幽霊がいる証明

 マリカの母親の後について部屋を出て、階段を降りた。

 階下のソファには、マリカが起き上がって座っていた。まだ少し辛そうだ。


「まだ辛いか?」

「ん、少し楽になったよ。クソー」


 マリカの母親が目を見開いて振り返る。

 僕は慌ててソファを指さした。


「あ、ここにマリカが座っているんです」

「指をささないでよねっ」

「……そう」


 マリカの母親は、ソファの前まで戻ってくると、ソファに向かい身体を屈めた。

 マリカの座っている位置と、かなりズレていた。

 悪戯っぽく笑うマリカに、僕は「おまえが正しい場所に行ってやれ」と、手で合図をした。

 マリカは素直に従って、ワクワクとした表情で母親を見上げた。

 向かい合う母子だ。
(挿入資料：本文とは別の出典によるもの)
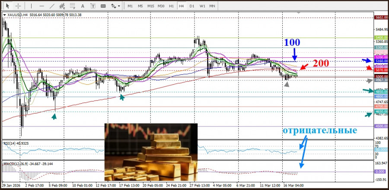Select the MN monthly timeframe
This screenshot has height=190, width=389.
212,6
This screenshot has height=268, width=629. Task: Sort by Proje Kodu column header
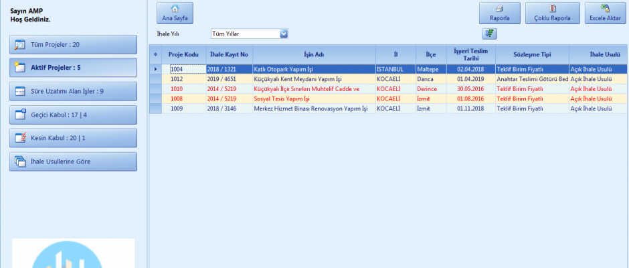point(184,54)
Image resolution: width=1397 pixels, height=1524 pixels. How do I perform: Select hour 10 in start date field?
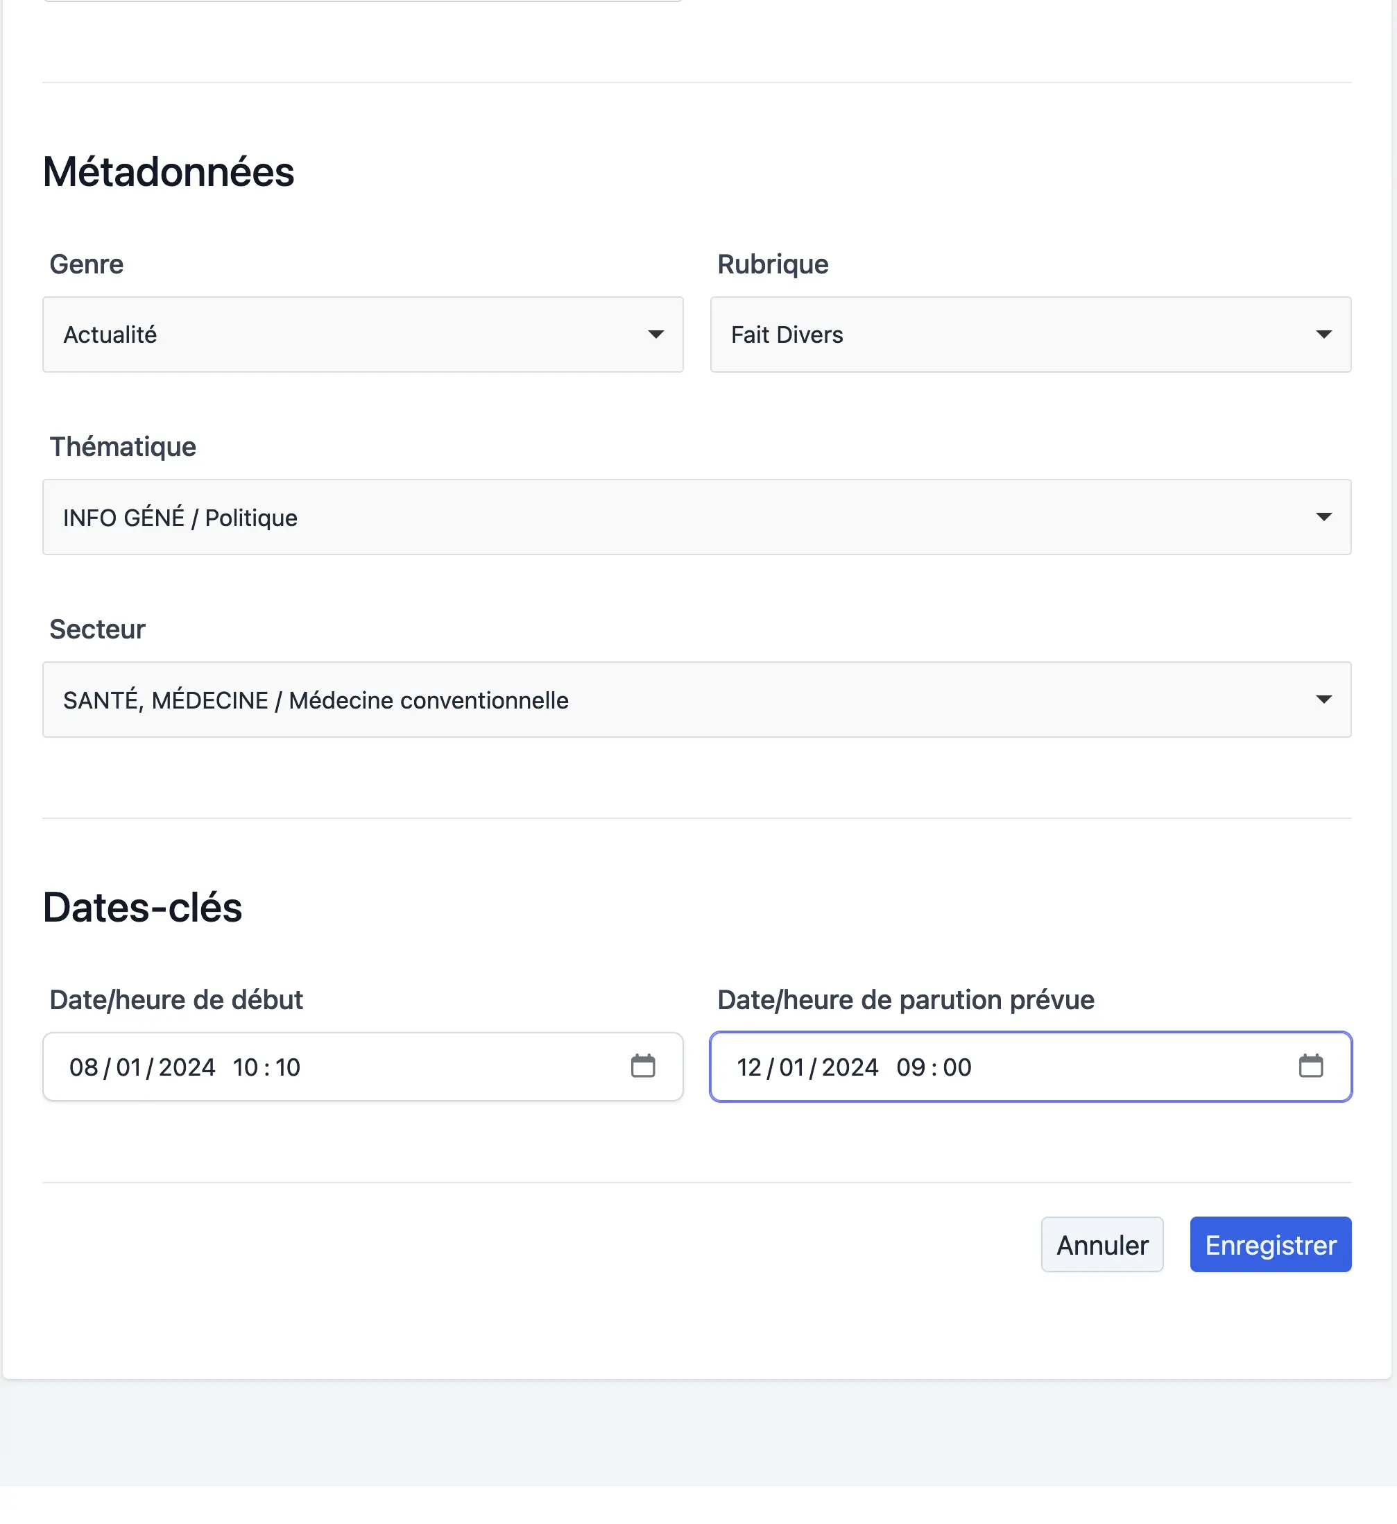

僕にはそう見えるのだが、実際には違う。

 マリカの母親は焦点を何処へ絞ればいいか迷い、黒目が落ち着いていなかった。


「……マリカ……」 


 マリカの母親は、娘に呼びかけた後、僕の方を見た。

 僕は「いますよ」という意味を込めて頷いて見せた。

 マリカの母親は不安そうに再びソファの方を見て、意を決したように小さく呼びかけた。

 

「お茶にしましょう。月子さんがたくさん作ってくれたから……」

「はあい。やったー」


 マリカが両手を上げて可笑しそうに返事をした。


「喜んでいます」


 僕が伝えると、マリカの母親は嬉しそうに目を輝かせた後、何故かソワソワと不安そうな表情になって急ぎ出した。

 リビングの方へ早足で行きながら、月子さんを急かす声がする。


「早く、月子さん、早く早く。マリカが待っているわ! 早くしないと!」

「別に出て行かないよー」


 マリカが母親の背に呼びかけてから、ソファからそろりと立ち上がった。


「ミヤビもお茶してくでしょ?」

「うん、誘ってもらった」

「月子婆のサンドイッチは美味しいぞ~。クッキーも~、ケーキも~、クリームも~」

「え、お茶を飲むだけじゃないのか?」


 僕の返答に、マリカがゲラゲラ笑った。


「なんだよ……」

「いなかもの~」


「はぁ?」と、少しイラついたが、そこへフワリと甘い香りが漂ってきた。

 焼き菓子の匂いだった。

 昼飯を食べていない事に気がついて、僕の腹がグゥと鳴った。

 釣られた様に、マリカの腹も鳴った。

 それを嬉しそうに笑って、「行こ!」と、マリカがリビングへと案内してくれた。


 通されたリビングは、巨大なサンルームと続き間になっていた。

 窓もサンルームも、カーテンと新聞紙で覆われている。

 今くらいの時間なら随分明るい空間に違いないのだが、照明が点いていた。

 マリカが家にいる事が分かった事だし、その内明るいリビングになるだろうか。

 さて、人数にそぐわない馬鹿でかいテーブルに、「お茶」が用意されていた。

 それは確かにお茶だけではなかった。

 三段になった大皿が、四席分配置されていた。

 各段に、肉の薄切りやサラダ、サンドイッチ、ビスケットやらパン菓子、ケーキに果物が盛られている。お茶は、その横にポットごと並んでいて紅茶だった。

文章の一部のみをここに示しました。